Intel previews Optane persistent memory, QLC SSD and even PLC

Intel has previewed a range of faster, higher-capacity, server persistent memory and flash storage solid-state storage (SSD) products to be released in the next year. They include Optane DC PMEM (datacentre persistent memory), Optane SSD, as well as “classic SSD” with quad-level cell (QLC) flash.

The Optane DC PMEM product line – codenamed Barlow Pass and announced at its Seoul storage event last week – will comprise cards that can use DIMM DDR4 slots with price and performance somewhere between DRAM and SSD.

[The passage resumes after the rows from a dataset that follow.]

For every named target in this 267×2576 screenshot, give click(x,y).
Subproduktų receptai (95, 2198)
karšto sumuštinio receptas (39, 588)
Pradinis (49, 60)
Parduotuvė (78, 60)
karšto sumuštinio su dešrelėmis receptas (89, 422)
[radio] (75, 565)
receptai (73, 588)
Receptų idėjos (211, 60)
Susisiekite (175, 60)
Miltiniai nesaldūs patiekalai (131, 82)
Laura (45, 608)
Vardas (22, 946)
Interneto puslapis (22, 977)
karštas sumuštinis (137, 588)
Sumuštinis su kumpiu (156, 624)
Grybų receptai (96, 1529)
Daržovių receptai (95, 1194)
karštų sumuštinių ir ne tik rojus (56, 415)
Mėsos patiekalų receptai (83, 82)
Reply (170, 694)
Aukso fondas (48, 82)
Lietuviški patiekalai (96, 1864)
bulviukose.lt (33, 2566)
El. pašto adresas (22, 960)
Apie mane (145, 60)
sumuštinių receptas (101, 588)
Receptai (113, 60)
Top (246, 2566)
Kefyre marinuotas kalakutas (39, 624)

The new generation of Optane SSDs, codenamed Alder Stream, will offer performance 50% better than existing P4800X units.

Intel will also ship SSD next year in the form of QLC 144-layer 3D Nand that will have capacities in excess of 128-layer products from competitors, according to Intel.

As with the preceding Intel persistent memory generation, which was built for Cascade Lake Xeon-equipped servers, Optane DC PMEM will be available in capacities of 128GB, 256GB and 512GB.

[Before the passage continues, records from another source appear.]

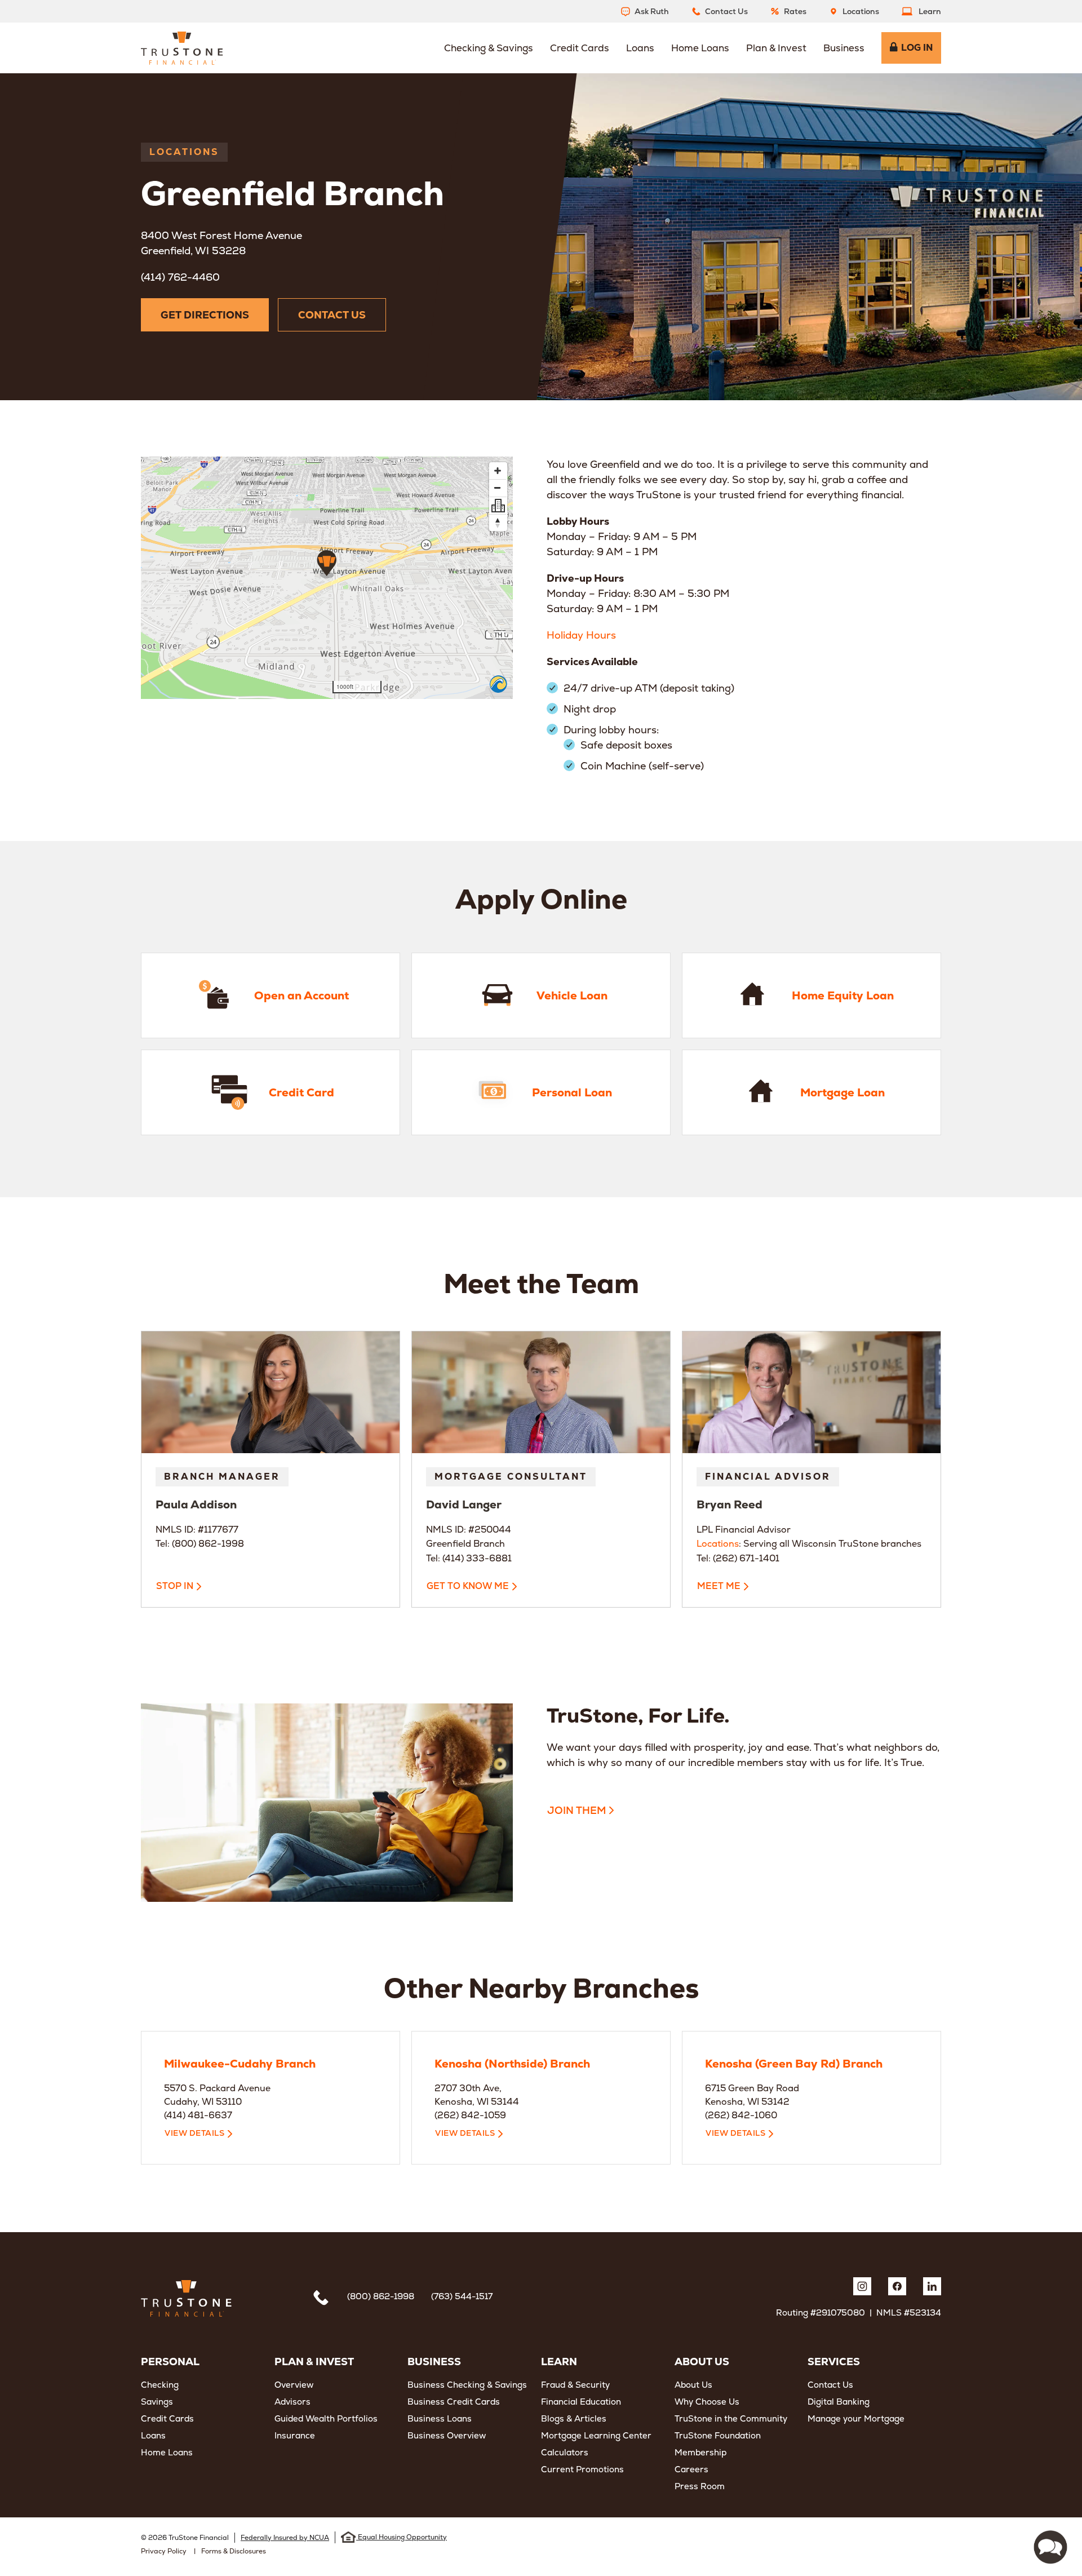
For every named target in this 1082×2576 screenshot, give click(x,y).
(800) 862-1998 (380, 2296)
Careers (691, 2469)
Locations (860, 11)
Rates (795, 11)
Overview (293, 2384)
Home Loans (167, 2452)
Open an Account (156, 937)
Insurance (294, 2435)
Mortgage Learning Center (596, 2435)
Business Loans (439, 2418)
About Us (693, 2384)
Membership (700, 2452)
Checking (160, 2384)
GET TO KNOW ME (468, 1586)
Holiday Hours (581, 634)
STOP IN (174, 1586)
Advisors (292, 2401)
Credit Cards (167, 2418)
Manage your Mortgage (856, 2418)
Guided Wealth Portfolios (326, 2418)
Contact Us (726, 11)
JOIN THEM (576, 1810)
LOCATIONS (184, 152)
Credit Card (144, 1034)
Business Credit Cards (453, 2401)
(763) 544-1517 (462, 2296)
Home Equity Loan (700, 937)
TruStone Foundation (718, 2435)
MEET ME (718, 1586)
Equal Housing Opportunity (401, 2537)
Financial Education (581, 2401)
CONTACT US (332, 314)
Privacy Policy (164, 2551)
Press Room (700, 2486)
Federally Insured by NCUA (285, 2537)
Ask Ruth (652, 11)
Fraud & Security (575, 2384)
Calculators (564, 2452)
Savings (157, 2401)
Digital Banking (839, 2401)
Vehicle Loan (416, 937)
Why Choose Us (707, 2401)
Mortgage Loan (694, 1034)
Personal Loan (421, 1034)
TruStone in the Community (731, 2418)
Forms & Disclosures (233, 2551)
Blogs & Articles (573, 2418)
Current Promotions (582, 2469)
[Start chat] (1050, 2547)
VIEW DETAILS (194, 2133)
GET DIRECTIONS (205, 314)
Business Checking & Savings (467, 2384)
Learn (930, 11)
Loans (153, 2435)
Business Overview (446, 2435)
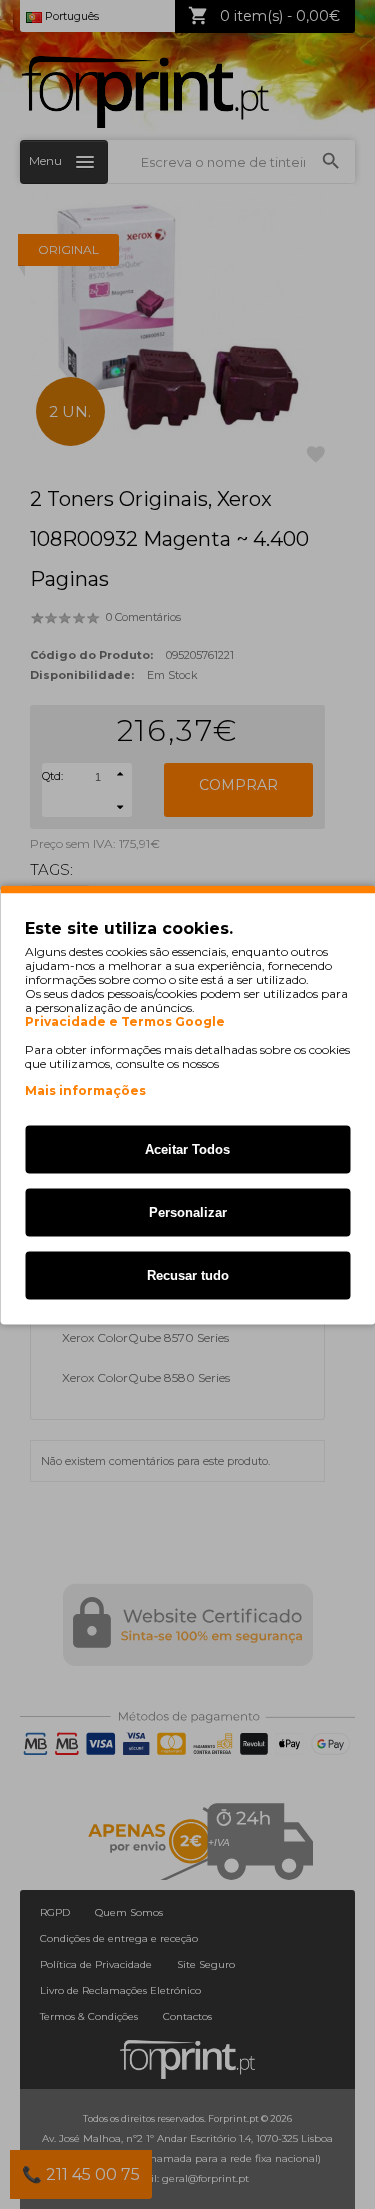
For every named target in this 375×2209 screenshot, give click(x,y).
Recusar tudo (188, 1274)
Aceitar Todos (187, 1148)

Paired with DRAM, that pushes memory up to a maximum of 3TB (four times DC PMEM of 512GB plus four times DDR4 of 256GB) in a mono-socket workstation or double in a bi-socket with Cooper Lake (14nm generation) and Ice Lake (new generation 10nm) CPUs (also due in 2020).

Optane DC PMEM has two main benefits.

First, it offers twice the capacity of conventional DDR4 at the same price, although not as speedily. Latency ranges from 180ns (nanoseconds) to 1,000ns, while that of DDR4 is around 70ns. Even so, DC PMEM latency is 1,000 times better than that of conventional SSD and can bring huge acceleration to machines where hard drives are used as virtual memory.

Second, using Intel’s Application Direct Mode, data isn’t lost during a reboot, such as an operating system update, and in any situation the server can restart much more quickly because its data is already in memory.

The two benefits are important for servers that run large databases, and complement the launch in June of Intel’s Distributed Asynchronous Object Storage (DAOS), which allows storage directly in memory of data usually accessed in object storage on a storage array. That’s also useful for servers running virtual machines (VMs).

Meanwhile, however, use cases for DC PMEM on workstations are yet to be determined. Beyond 2020, Intel is talking about the adoption of Optane DC PMEM in a composable memory format for desktops and laptops.

Key to the performance of NVMe Optane DC SSD is a controller that stops latency from increasing as the volume of input/output (I/O) builds. For example, if latency on a P4800X SSD is currently around 10ms at 100,000 IOPS, it is likely to climb to 20-60ms with 500,000 IOPS (its performance ceiling).

Latency of the new Optane DC SSD will remain between 8ms and 12ms for a range of IOPS between 100,000 and 800,000 IOPS.

Also, the new DC SSD will benefit from 3D Xpoint components in four layers instead of two as in the current generation, which will bring a doubling of capacity. P4800X modules currently attain 1.5TB in capacity so 3TB is likely from the next generation.

While waiting for the arrival of its 144-layer SSD, Intel will fill the gap, at the end of this year, with 3D Nand QLC but with 96 layers. That succeeds the 660P SSD in M.2 with NVMe connectivity which has 64 layers.

According to Intel information, this new product will at first be sold with similar capacities to existing versions (1TB) but with better performance. Read throughput will go from 1,200Mbps to 1,800Mbps, writes from 1,300Mbps to 1,890Mbps and write IOPS from 37,000 to 47,600.

These figures are two times lower than triple-level cell (TLC) SSD and three times lower than multi-level cell (MLC) SSD. But QLC is aimed mainly at cost-conscious use cases. These Intel SSDs come in at around $100 per terabyte, while a Samsung Pro 970 of 1TB in 3D Nand MLC pushes 3Gbps but costs around $300 per terabyte.

Intel also took advantage of the Seoul event to talk about penta-level cell (PLC) SSD, in which each cell can switch five bits. These flash chips will be lower performance and give a lower lifespan, but will cost less. They are destined for internet of things (IoT)-type use cases on devices deployed on production sites where hard drives are less frequently written to than datacentre hardware.